*What you will do*: Print the listing below from its opening line through the line holding "Task: Click the 固定工作--每季度 section icon", both ends included.

*Study material*:
○ ○ ○

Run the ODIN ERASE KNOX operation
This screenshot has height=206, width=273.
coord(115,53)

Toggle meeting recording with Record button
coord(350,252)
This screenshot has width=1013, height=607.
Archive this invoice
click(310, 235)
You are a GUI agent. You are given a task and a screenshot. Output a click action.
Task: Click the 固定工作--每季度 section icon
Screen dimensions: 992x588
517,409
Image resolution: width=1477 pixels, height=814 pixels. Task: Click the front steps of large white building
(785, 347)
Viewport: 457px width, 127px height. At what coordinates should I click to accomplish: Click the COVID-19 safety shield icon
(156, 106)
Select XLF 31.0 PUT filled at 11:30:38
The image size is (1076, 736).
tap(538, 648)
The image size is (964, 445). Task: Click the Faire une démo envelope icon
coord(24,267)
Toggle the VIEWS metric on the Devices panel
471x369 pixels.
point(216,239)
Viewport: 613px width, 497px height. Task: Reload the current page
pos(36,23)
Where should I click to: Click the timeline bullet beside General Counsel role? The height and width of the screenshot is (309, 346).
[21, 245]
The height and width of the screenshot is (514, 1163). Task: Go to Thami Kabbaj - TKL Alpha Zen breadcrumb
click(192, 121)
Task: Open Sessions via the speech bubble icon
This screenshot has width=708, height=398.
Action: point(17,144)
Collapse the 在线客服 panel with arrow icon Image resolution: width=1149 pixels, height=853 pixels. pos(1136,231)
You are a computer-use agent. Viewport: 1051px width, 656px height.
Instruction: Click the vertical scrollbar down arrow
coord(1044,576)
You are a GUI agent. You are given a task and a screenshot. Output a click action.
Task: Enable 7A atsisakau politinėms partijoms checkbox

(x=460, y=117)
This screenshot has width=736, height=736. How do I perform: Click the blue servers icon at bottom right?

○ ○ ○

*Exercise output*:
Run the ODIN ERASE KNOX operation
This screenshot has height=206, width=273.
coord(115,53)

Toggle meeting recording with Record button
coord(350,252)
This screenshot has width=1013, height=607.
Archive this invoice
click(310, 235)
You are a GUI agent. You are given a task and a screenshot. Output a click action.
Task: Click the 固定工作--每季度 section icon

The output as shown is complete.